### [Study material]

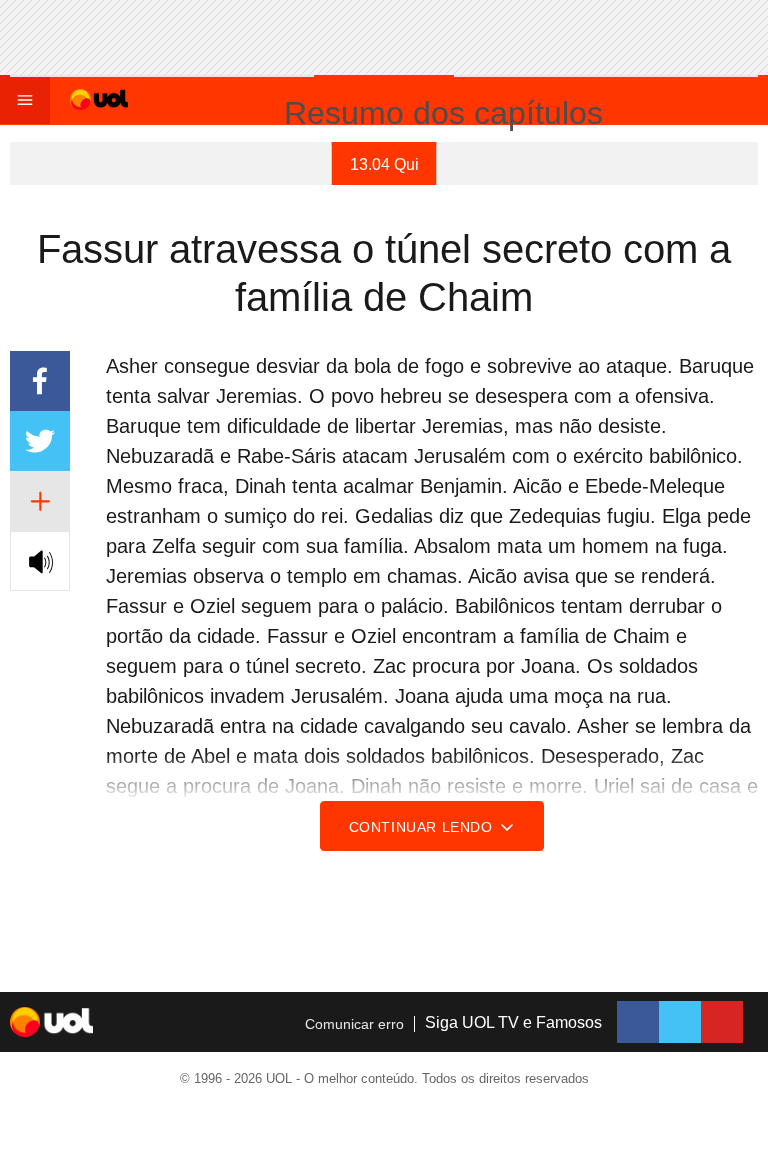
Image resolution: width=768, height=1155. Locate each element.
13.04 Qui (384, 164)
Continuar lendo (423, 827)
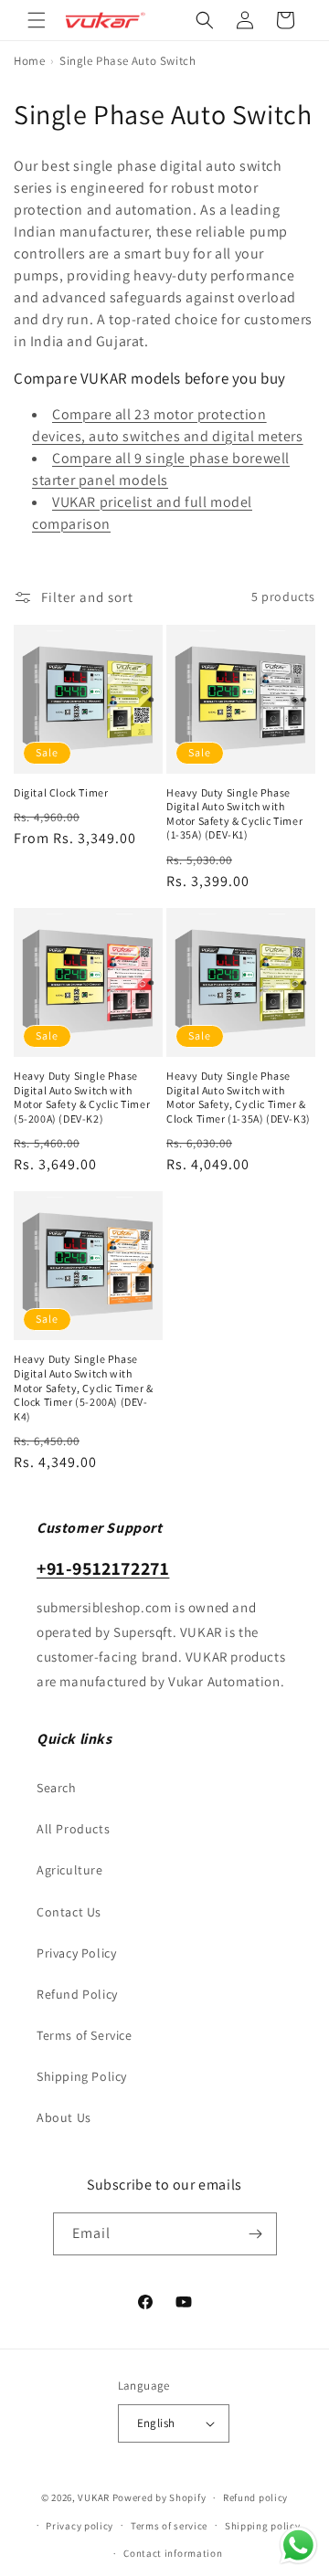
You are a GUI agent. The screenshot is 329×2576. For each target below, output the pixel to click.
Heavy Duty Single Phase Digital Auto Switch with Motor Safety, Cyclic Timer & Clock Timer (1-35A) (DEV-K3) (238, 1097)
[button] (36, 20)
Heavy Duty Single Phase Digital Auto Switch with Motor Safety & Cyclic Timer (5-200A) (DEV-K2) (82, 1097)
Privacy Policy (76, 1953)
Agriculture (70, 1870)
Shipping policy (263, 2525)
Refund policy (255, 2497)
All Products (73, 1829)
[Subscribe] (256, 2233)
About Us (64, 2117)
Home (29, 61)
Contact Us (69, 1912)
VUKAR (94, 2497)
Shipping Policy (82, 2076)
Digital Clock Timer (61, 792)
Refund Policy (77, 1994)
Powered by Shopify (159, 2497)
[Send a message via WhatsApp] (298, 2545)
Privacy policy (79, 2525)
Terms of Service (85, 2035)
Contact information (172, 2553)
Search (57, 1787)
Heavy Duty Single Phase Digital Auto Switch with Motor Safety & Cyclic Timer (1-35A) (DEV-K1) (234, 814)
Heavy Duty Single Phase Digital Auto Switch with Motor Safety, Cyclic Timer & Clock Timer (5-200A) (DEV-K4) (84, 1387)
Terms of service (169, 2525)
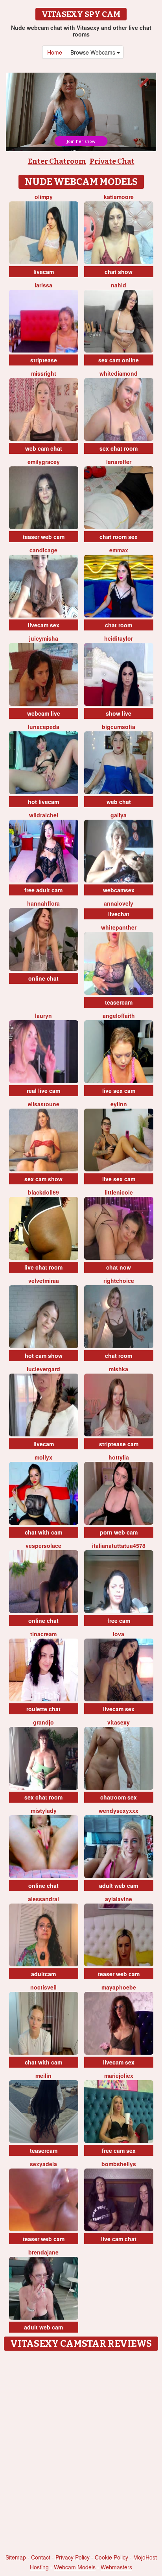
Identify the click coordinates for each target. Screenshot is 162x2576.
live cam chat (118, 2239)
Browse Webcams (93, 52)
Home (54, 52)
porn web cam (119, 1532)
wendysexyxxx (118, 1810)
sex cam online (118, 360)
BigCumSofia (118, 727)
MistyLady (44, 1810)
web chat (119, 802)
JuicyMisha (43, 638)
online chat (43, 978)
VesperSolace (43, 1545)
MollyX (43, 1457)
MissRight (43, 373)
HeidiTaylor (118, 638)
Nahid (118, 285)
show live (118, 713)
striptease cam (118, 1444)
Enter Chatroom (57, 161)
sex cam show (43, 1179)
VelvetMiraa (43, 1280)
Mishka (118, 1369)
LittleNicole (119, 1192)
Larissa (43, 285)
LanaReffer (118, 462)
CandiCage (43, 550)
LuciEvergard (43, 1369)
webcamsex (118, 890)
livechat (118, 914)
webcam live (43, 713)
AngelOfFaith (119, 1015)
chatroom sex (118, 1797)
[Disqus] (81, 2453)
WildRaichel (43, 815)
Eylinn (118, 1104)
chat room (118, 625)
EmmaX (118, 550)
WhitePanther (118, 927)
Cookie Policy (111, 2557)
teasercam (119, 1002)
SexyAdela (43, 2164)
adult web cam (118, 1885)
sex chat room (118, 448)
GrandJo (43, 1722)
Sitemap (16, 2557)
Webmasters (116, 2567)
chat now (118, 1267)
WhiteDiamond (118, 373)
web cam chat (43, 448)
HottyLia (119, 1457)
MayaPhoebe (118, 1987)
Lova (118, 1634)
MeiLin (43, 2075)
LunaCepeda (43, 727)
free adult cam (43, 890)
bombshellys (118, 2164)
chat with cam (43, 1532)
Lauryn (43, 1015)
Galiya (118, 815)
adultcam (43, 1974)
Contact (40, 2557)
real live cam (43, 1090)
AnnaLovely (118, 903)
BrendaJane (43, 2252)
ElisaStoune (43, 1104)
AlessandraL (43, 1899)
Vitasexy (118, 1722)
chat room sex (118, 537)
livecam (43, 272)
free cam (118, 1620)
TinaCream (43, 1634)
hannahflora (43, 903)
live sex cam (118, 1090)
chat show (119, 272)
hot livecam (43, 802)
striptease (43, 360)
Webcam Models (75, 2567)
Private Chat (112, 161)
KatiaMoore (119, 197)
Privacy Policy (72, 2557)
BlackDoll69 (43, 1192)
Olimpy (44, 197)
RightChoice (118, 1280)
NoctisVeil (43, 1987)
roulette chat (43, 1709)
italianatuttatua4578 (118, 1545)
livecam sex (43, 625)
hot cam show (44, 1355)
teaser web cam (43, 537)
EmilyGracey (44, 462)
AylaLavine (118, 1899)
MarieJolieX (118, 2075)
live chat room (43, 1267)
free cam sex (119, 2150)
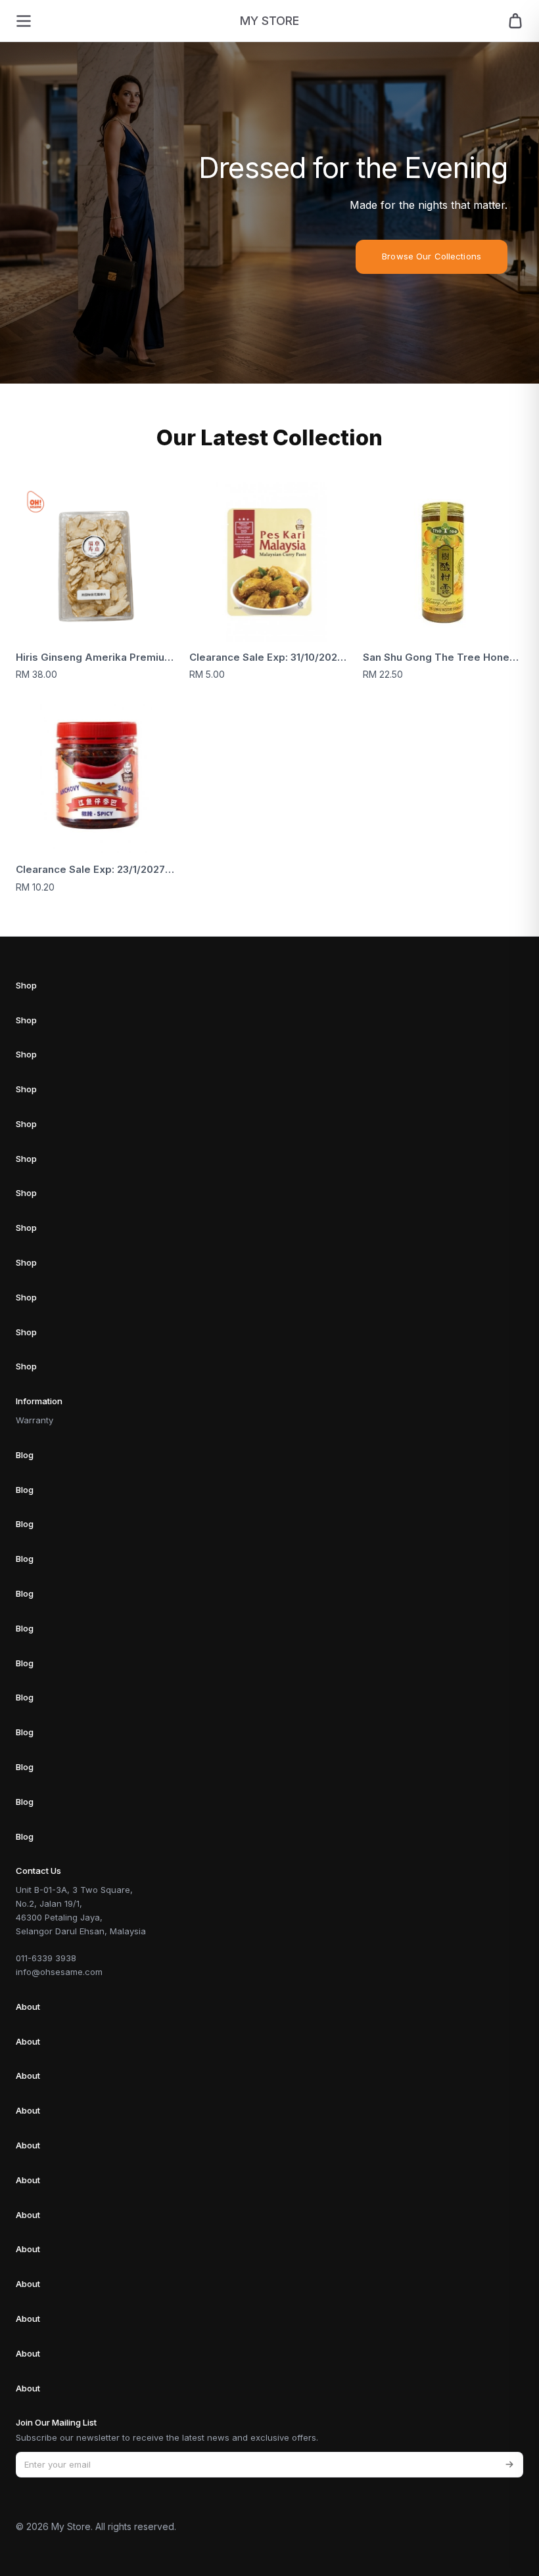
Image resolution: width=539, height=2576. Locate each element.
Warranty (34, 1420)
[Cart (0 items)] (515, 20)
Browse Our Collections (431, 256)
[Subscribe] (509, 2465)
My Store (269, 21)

### [Exercise]
What you return should be all of the material above, exactly, and none of its pictures.

### [Output for this task]
Image resolution: width=768, height=1155. Locate each element.
13.04 Qui (384, 164)
Continuar lendo (423, 827)
You are a GUI agent. The screenshot is 329×2576. For each target below, output the pixel to click.
Heavy Duty Single Phase Digital Auto Switch with Motor Safety, Cyclic Timer & Clock Timer (1-35A) (DEV-K3) (238, 1097)
[button] (36, 20)
Heavy Duty Single Phase Digital Auto Switch with Motor Safety & Cyclic Timer (5-200A) (DEV-K2) (82, 1097)
Privacy Policy (76, 1953)
Agriculture (70, 1870)
Shipping policy (263, 2525)
Refund policy (255, 2497)
All Products (73, 1829)
[Subscribe] (256, 2233)
About Us (64, 2117)
Home (29, 61)
Contact Us (69, 1912)
VUKAR (94, 2497)
Shipping Policy (82, 2076)
Digital Clock Timer (61, 792)
Refund Policy (77, 1994)
Powered by Shopify (159, 2497)
[Send a message via WhatsApp] (298, 2545)
Privacy policy (79, 2525)
Terms of Service (85, 2035)
Contact information (172, 2553)
Search (57, 1787)
Heavy Duty Single Phase Digital Auto Switch with Motor Safety & Cyclic Timer (1-35A) (DEV-K1) (234, 814)
Heavy Duty Single Phase Digital Auto Switch with Motor Safety, Cyclic Timer & Clock Timer (5-200A) (DEV-K4) (84, 1387)
Terms of service (169, 2525)
Identify the click coordinates for each target. Screenshot is 162x2576.
live cam chat (118, 2239)
Browse Webcams (93, 52)
Home (54, 52)
porn web cam (119, 1532)
wendysexyxxx (118, 1810)
sex cam online (118, 360)
BigCumSofia (118, 727)
MistyLady (44, 1810)
web chat (119, 802)
JuicyMisha (43, 638)
online chat (43, 978)
VesperSolace (43, 1545)
MollyX (43, 1457)
MissRight (43, 373)
HeidiTaylor (118, 638)
Nahid (118, 285)
show live (118, 713)
striptease cam (118, 1444)
Enter Chatroom (57, 161)
sex cam show (43, 1179)
VelvetMiraa (43, 1280)
Mishka (118, 1369)
LittleNicole (119, 1192)
Larissa (43, 285)
LanaReffer (118, 462)
CandiCage (43, 550)
LuciEvergard (43, 1369)
webcamsex (118, 890)
livechat (118, 914)
webcam live (43, 713)
AngelOfFaith (119, 1015)
chatroom sex (118, 1797)
[Disqus] (81, 2453)
WildRaichel (43, 815)
Eylinn (118, 1104)
chat room (118, 625)
EmmaX (118, 550)
WhitePanther (118, 927)
Cookie Policy (111, 2557)
teasercam (119, 1002)
SexyAdela (43, 2164)
adult web cam (118, 1885)
sex chat room (118, 448)
GrandJo (43, 1722)
Sitemap (16, 2557)
Webmasters (116, 2567)
chat now (118, 1267)
WhiteDiamond (118, 373)
web cam chat (43, 448)
HottyLia (119, 1457)
MayaPhoebe (118, 1987)
Lova (118, 1634)
MeiLin (43, 2075)
LunaCepeda (43, 727)
free adult cam (43, 890)
bombshellys (118, 2164)
chat with cam (43, 1532)
Lauryn (43, 1015)
Galiya (118, 815)
adultcam (43, 1974)
Contact (40, 2557)
real live cam (43, 1090)
AnnaLovely (118, 903)
BrendaJane (43, 2252)
ElisaStoune (43, 1104)
AlessandraL (43, 1899)
Vitasexy (118, 1722)
chat room sex (118, 537)
livecam (43, 272)
free cam (118, 1620)
TinaCream (43, 1634)
hannahflora (43, 903)
live sex cam (118, 1090)
chat show (119, 272)
hot livecam (43, 802)
striptease (43, 360)
Webcam Models (75, 2567)
Private Chat (112, 161)
KatiaMoore (119, 197)
Privacy Policy (72, 2557)
BlackDoll69 (43, 1192)
Olimpy (44, 197)
RightChoice (118, 1280)
NoctisVeil (43, 1987)
roulette chat (43, 1709)
italianatuttatua4578 (118, 1545)
livecam sex (43, 625)
hot cam show (44, 1355)
teaser web cam (43, 537)
EmilyGracey (44, 462)
AylaLavine (118, 1899)
MarieJolieX (118, 2075)
live chat room (43, 1267)
free cam sex (119, 2150)
Image resolution: width=539, height=2576. Locate each element.
Warranty (34, 1420)
[Cart (0 items)] (515, 20)
Browse Our Collections (431, 256)
[Subscribe] (509, 2465)
My Store (269, 21)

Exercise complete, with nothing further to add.